Cargo market puts pressure on Asian carriers
Asian airlines face mixed fortunes this year, with continued growth in the number of passengers but pressure on cargo yields and rates despite a possible resurgence in volumes, the head of Asia's regional airline body said on Tuesday.
Andrew Herdman, the director general of the Association of Asia Pacific Airlines (AAPA), said there were signs at the end of last year that the fall in freight tonnage had bottomed out.
"But even if we see a pickup in cargo volumes, there is not going to be a sharp rebound in rates" because of overcapacity in the airfreight industry, Herdman said on the sidelines of the Greener Skies aviation conference.
He said it was difficult to assess the outlook because data was skewed by the Lunar New Year, but he thought the increase in passengers seen last year would continue.
AAPA figures show 25 Asia-Pacific airlines carried 206.9 million passengers last year, up 7 per cent from 2011. They include association members Cathay Pacific Airways, China Airlines and Eva Airways.
Herdman said the challenge facing airlines was surplus capacity in the air cargo market, especially those flying dedicated freighters.

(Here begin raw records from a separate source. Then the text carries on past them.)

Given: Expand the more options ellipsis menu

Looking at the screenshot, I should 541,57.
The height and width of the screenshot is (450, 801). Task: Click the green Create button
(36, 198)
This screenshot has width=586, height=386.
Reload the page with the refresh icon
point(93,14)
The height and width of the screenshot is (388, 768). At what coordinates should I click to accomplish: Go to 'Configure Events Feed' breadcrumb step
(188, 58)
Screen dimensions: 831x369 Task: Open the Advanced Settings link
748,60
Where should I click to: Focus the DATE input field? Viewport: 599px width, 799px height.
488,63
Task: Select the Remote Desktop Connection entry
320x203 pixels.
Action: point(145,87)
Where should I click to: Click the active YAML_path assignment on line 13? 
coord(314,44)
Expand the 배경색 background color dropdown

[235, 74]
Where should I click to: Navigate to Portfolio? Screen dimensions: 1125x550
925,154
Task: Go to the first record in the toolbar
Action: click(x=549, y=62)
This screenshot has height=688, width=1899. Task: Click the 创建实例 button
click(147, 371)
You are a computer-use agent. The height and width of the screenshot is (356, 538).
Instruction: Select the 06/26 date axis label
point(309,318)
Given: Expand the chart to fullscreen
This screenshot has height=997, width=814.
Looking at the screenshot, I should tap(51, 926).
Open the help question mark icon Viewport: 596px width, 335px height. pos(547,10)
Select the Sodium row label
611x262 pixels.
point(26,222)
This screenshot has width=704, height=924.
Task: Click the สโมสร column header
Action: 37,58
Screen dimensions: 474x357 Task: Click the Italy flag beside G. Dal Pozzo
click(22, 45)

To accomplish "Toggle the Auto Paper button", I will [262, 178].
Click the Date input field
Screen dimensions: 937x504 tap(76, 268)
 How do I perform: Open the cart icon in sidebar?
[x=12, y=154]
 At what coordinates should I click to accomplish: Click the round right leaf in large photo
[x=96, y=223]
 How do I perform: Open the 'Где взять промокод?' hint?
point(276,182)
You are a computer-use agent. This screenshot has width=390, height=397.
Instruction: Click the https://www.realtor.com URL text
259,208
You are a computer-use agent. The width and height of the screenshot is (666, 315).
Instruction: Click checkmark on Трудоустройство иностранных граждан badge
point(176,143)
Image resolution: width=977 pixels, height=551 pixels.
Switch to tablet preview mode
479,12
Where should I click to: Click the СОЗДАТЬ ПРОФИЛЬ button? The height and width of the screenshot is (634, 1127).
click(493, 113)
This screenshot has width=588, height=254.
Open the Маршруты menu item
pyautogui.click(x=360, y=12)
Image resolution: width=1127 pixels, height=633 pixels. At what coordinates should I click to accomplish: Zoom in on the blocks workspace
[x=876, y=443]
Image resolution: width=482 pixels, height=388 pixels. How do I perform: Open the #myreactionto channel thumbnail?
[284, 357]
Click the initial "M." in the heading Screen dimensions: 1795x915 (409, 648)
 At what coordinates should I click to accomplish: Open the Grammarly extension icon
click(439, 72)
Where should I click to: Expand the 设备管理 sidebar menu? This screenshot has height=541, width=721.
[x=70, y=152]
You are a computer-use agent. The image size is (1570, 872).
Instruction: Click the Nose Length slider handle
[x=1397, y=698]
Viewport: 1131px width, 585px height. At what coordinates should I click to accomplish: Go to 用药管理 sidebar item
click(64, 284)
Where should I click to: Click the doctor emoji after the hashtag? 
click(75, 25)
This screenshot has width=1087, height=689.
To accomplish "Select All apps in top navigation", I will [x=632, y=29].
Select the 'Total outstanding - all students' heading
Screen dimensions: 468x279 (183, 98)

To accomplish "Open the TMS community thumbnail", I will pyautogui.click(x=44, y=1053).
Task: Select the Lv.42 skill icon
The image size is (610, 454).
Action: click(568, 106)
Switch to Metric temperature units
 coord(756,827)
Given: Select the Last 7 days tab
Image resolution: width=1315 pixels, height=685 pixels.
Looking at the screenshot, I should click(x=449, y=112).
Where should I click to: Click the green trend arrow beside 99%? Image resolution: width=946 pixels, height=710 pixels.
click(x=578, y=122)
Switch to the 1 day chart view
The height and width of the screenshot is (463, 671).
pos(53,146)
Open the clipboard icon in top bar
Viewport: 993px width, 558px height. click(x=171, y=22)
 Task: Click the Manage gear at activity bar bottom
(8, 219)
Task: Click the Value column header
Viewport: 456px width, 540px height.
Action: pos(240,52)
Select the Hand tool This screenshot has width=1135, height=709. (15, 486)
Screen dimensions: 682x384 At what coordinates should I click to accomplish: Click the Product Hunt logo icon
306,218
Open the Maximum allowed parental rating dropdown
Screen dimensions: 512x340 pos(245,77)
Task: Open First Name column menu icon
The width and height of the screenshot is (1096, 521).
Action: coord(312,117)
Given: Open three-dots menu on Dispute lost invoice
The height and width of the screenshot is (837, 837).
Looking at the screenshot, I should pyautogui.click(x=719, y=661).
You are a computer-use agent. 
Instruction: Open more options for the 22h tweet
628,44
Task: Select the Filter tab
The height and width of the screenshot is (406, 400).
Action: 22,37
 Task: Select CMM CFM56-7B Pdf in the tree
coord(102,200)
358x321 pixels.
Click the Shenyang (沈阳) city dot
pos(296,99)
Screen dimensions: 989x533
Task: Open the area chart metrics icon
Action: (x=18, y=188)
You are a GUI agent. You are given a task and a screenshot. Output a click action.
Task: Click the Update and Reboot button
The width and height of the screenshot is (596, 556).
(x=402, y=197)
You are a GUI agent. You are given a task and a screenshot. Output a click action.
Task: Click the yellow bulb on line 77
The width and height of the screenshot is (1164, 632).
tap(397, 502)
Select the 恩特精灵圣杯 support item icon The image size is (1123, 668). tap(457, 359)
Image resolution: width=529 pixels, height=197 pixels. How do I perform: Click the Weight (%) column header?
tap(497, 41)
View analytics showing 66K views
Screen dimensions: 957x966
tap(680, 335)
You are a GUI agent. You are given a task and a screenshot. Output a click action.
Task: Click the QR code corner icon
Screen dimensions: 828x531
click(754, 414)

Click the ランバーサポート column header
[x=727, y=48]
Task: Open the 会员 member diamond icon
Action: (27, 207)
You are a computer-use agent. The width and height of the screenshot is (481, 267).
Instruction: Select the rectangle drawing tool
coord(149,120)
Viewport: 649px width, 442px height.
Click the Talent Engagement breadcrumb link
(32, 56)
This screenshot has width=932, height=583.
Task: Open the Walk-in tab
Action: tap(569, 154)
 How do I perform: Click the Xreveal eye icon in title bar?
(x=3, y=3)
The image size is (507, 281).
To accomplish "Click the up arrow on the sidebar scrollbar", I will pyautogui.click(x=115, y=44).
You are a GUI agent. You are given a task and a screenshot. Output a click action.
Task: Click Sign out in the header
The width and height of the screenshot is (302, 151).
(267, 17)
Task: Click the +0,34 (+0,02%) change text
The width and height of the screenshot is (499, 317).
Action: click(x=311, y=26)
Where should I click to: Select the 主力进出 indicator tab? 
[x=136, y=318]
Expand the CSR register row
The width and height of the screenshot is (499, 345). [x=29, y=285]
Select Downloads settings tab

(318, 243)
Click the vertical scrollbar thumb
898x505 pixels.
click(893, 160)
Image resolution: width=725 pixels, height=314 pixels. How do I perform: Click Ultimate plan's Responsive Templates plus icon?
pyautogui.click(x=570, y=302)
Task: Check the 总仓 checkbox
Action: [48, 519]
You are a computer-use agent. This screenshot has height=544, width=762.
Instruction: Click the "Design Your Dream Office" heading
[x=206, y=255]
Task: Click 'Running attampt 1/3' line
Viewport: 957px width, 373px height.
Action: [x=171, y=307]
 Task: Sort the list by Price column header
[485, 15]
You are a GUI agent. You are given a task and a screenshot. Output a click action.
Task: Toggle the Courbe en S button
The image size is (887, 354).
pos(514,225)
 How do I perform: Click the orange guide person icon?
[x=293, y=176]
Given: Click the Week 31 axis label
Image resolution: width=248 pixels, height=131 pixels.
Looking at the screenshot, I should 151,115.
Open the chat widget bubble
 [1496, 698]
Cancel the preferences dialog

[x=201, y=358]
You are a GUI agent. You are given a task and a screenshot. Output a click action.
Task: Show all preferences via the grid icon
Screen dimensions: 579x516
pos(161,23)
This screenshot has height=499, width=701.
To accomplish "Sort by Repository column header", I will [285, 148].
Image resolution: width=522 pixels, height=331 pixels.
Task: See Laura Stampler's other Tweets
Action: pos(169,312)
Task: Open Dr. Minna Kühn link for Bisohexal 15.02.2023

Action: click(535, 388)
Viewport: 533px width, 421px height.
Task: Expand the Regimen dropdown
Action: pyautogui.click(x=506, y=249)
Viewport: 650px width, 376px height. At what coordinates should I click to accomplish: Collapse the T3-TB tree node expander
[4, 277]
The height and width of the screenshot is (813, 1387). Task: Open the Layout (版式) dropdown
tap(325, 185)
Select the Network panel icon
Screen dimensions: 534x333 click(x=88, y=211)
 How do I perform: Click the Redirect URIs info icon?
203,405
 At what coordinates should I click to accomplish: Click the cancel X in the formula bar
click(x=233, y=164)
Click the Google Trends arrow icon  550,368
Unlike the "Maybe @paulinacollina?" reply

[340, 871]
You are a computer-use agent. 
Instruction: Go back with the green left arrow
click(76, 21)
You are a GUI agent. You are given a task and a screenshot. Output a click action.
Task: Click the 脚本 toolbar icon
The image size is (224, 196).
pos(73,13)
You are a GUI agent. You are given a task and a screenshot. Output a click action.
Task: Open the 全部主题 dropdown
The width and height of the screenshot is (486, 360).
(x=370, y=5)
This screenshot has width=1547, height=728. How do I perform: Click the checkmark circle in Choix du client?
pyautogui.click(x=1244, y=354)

This overcapacity was caused by falling demand due to declining world trade because of Western economic worries, a shift to ocean cargo and the delivery of new freighters.
Herdman said Asia accounted for 40 per cent of international cargo traffic, "far ahead of the US or Europe", while freight contributed 20 per cent of Asian airlines' revenues on average.
AAPA data showed Asia-Pacific carriers saw cargo volumes fall 3.4 per cent last year to the same level as in 2007. In response, airlines were "retiring freighters" and "resting freighters", Herdman said.
He added that the market for converting older passenger aircraft to freighters had "dried up" in the face of a slump in demand for aircraft and high oil prices, while the value of these older aircraft had dropped.
Cathay Pacific has parked or scrapped five of its older Boeing 747-400 freighters.
Herdman agreed with other airline executives that cargo airlines flying older fuel-guzzling freighters could pull out of the air cargo market in the face of weak demand and higher fuel and operating costs.